Please copy out the items below with "trash icon" changed to "bin icon" everywhere it occurs, and leave everything else as it is.

Items from a collection:
((

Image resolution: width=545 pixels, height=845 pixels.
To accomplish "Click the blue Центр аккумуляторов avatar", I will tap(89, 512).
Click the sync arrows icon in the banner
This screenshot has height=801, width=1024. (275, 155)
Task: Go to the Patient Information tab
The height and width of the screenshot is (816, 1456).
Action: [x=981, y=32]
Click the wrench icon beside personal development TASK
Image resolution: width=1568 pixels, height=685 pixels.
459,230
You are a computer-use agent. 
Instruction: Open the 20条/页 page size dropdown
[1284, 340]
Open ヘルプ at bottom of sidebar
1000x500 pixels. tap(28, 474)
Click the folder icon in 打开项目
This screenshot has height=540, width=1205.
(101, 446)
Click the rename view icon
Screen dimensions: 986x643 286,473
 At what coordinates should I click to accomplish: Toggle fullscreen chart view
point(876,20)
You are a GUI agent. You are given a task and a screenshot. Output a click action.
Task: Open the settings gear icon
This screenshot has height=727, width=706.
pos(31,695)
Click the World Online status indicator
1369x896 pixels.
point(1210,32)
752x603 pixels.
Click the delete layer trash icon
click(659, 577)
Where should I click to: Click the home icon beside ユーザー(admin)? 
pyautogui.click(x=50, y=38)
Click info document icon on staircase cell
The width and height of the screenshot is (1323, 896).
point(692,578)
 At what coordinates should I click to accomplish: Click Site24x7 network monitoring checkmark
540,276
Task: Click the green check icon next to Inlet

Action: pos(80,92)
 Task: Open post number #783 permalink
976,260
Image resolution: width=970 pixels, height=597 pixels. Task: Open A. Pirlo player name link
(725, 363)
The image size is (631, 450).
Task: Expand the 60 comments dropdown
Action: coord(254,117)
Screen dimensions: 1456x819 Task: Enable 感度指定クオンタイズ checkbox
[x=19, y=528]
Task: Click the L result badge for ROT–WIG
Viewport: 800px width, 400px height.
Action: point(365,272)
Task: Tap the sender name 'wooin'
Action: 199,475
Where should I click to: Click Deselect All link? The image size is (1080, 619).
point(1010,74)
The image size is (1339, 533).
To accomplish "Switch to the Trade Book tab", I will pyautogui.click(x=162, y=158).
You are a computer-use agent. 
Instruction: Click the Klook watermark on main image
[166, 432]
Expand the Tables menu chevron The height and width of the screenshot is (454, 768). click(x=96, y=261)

))

### Result
Image resolution: width=545 pixels, height=845 pixels.
To accomplish "Click the blue Центр аккумуляторов avatar", I will tap(89, 512).
Click the sync arrows icon in the banner
This screenshot has height=801, width=1024. (275, 155)
Task: Go to the Patient Information tab
The height and width of the screenshot is (816, 1456).
Action: [x=981, y=32]
Click the wrench icon beside personal development TASK
Image resolution: width=1568 pixels, height=685 pixels.
459,230
You are a computer-use agent. 
Instruction: Open the 20条/页 page size dropdown
[1284, 340]
Open ヘルプ at bottom of sidebar
1000x500 pixels. tap(28, 474)
Click the folder icon in 打开项目
This screenshot has height=540, width=1205.
(101, 446)
Click the rename view icon
Screen dimensions: 986x643 286,473
 At what coordinates should I click to accomplish: Toggle fullscreen chart view
point(876,20)
You are a GUI agent. You are given a task and a screenshot. Output a click action.
Task: Open the settings gear icon
This screenshot has height=727, width=706.
pos(31,695)
Click the World Online status indicator
1369x896 pixels.
point(1210,32)
752x603 pixels.
Click the delete layer bin icon
click(659, 577)
Where should I click to: Click the home icon beside ユーザー(admin)? 
pyautogui.click(x=50, y=38)
Click info document icon on staircase cell
The width and height of the screenshot is (1323, 896).
point(692,578)
 At what coordinates should I click to accomplish: Click Site24x7 network monitoring checkmark
540,276
Task: Click the green check icon next to Inlet

Action: pos(80,92)
 Task: Open post number #783 permalink
976,260
Image resolution: width=970 pixels, height=597 pixels. Task: Open A. Pirlo player name link
(725, 363)
The image size is (631, 450).
Task: Expand the 60 comments dropdown
Action: coord(254,117)
Screen dimensions: 1456x819 Task: Enable 感度指定クオンタイズ checkbox
[x=19, y=528]
Task: Click the L result badge for ROT–WIG
Viewport: 800px width, 400px height.
Action: point(365,272)
Task: Tap the sender name 'wooin'
Action: 199,475
Where should I click to: Click Deselect All link? The image size is (1080, 619).
point(1010,74)
The image size is (1339, 533).
To accomplish "Switch to the Trade Book tab", I will pyautogui.click(x=162, y=158).
You are a computer-use agent. 
Instruction: Click the Klook watermark on main image
[166, 432]
Expand the Tables menu chevron The height and width of the screenshot is (454, 768). click(x=96, y=261)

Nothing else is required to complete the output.